Harder to quantify in a competitive sense will be the noise it makes, but Murray has taken considerable steps to ensure it's "one of the best-sounding road car engines ever made" as well. For starters; no turbos. Turbos might be a quick and easy path to extra horsepower, but if you're finding yourself in need of more than 700 horsepower in a sub-thousand kilo supercar, you need your head read, and as they harvest exhaust energy, they also deaden much of the glorious noise a high-performance engine makes.
This sound is channeled into the T.50's cabin for your enjoyment through a cold-air ram induction intake directly above the driver's head. The varying thickness of the carbon roof has been tuned to amplify it, and since the induction system opens and closes based on the throttle and not the current engine speed, the sound only gets amplified when you're right up it on the gas.
Thus, it should be reasonably socially acceptable when you're bimbling about town, but it'll howl like a beast from hell when you stick the gumboot in. "As you push towards the upper end of the rev range," says Murray, "this V12 will sing like nothing else on the road." We believe him.

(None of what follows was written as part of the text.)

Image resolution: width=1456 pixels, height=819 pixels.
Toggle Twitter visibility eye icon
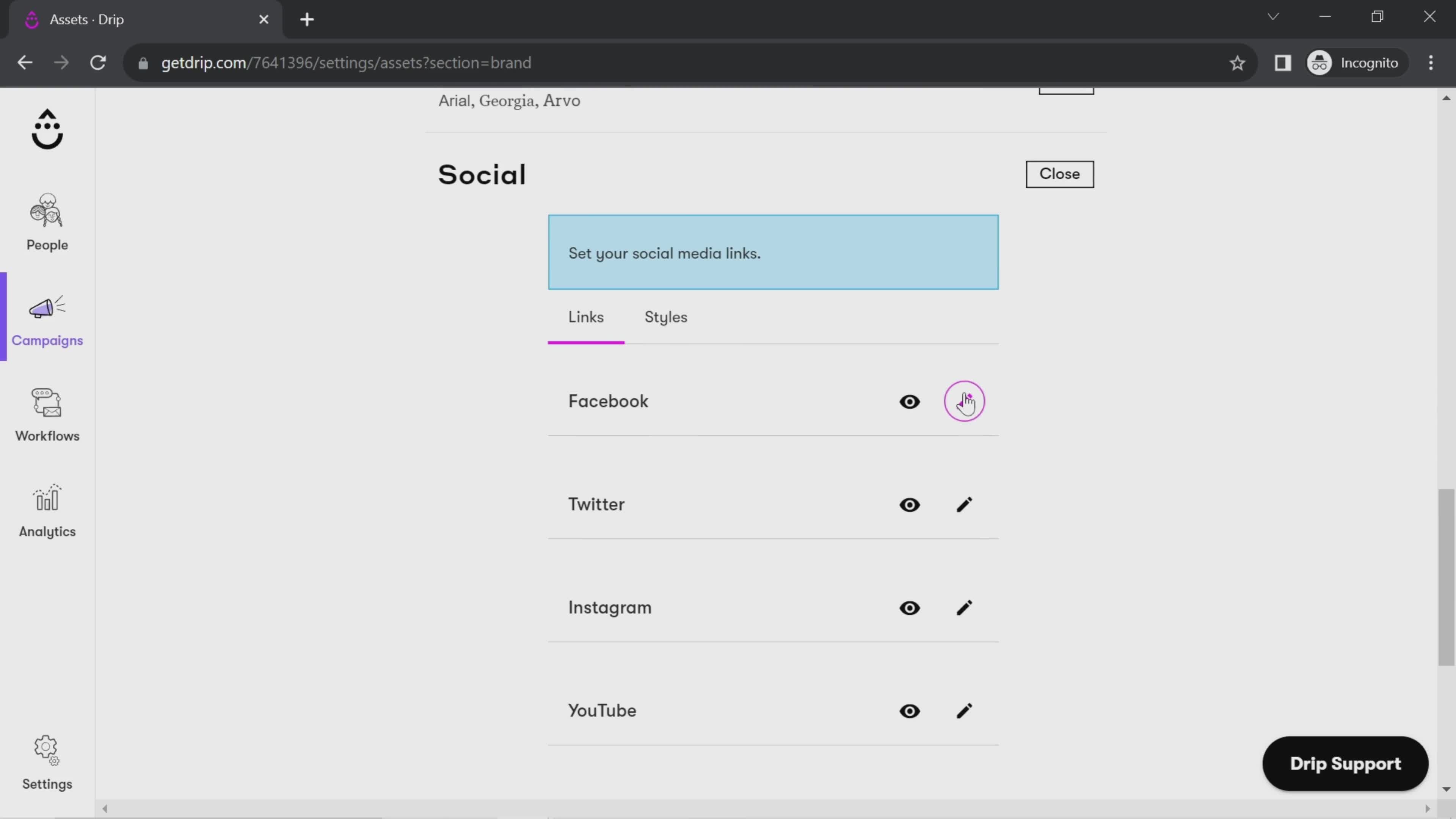point(909,504)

The engine's also designed to act as a semi-structural member in the frame; the suspension wishbones hang off the bespoke Xtrac short-shift manual gearbox, for example, and Murray has also ensured that it keeps the weight low down for superbly grounded handling. The T.50's steel crank, for example, sits just 8.5 cm (3.3 in) from the bottom of the engine.
There are no "unsightly" belts. Murray hates them and thus everything's gear-driven. Indeed, he's ensured all eyesore ancillaries are tucked away out of sight, and to celebrate how good the engine looks, he's given it its own set of gull-wing engine bay doors, rising up from the spine of the car for mechanical access with a bit of theater to it.
As fun as it is to gawk at thousand-plus-horsepower hypercars, there's a good argument that the T.50 will be a better driver's car than any of them. Super-lightweight and plenty powerful, it'll stick to the road like white on rice, straining necks and pulling cheeks in the corners. And there's nothing on the face of the Earth that'll rev up so lightning-fast or scream the song of its people quite like this Cosworth motor.
Only 100 are being made, at an as-yet-undisclosed price well over two and a half million Freedom Bucks. I sure hope we get to see what these things can do.